Potensi Longsor Ancam Pesisir Sungai Sekadau, Warga Minta Pemerintah Segera Bertindak
Sekadau (Suara Kalbar) – Kekhawatiran warga terhadap potensi longsor di sepanjang pesisir Sungai Sekadau semakin meningkat. Terutama di kawasan antara Jembatan Suak Belimbing hingga Jembatan Sungai Bara tidak jauh dari kawasan Keraton Sekadau.
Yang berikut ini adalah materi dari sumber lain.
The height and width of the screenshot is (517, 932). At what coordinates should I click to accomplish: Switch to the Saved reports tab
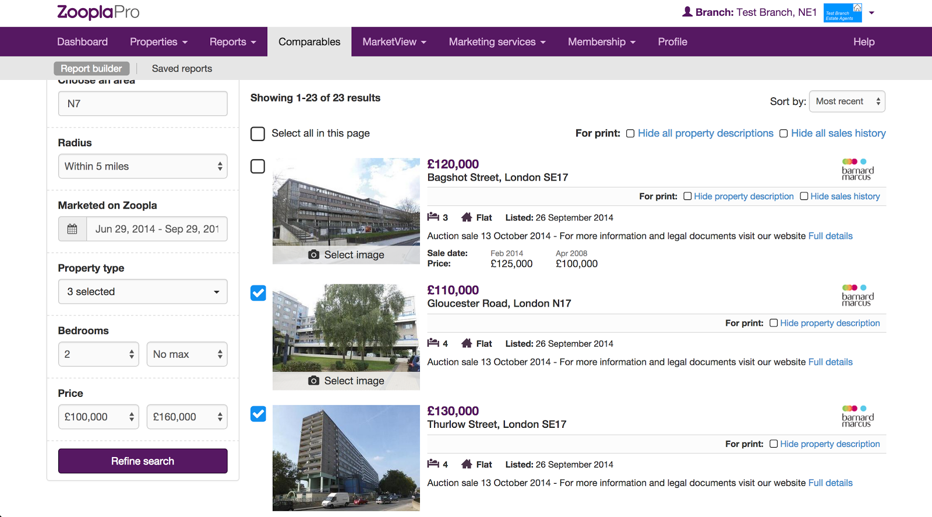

Dedy, salah seorang warga yang tinggal di kawasan tepi sungai, mengungkapkan keresahannya atas kondisi tersebut. Ia menyebutkan ada beberapa titik tepian sungai telah mengalami pengikisan cukup parah, terutama saat debit air meningkat dan arus menjadi deras serta jika intensitas hujan yang tinggi.
“Jalan tepi sungai sebagai jalur vital untuk masyarakat, jembatan dekat keraton sudah makin rusak, jalan depan Masjid At-Taqwa udah mulai tergerus, jalan di dekat Jembatan Kapit udah mulai longsor, jalan di RT 2 sudah mulai terjadi pergerakan tanah, jalan di RT 1 makin membahayakan untuk kendaraan dan jalan di Kampung Tebal makin memprihatinkan,” ungkap Dedy, Kamis (19/6/2025).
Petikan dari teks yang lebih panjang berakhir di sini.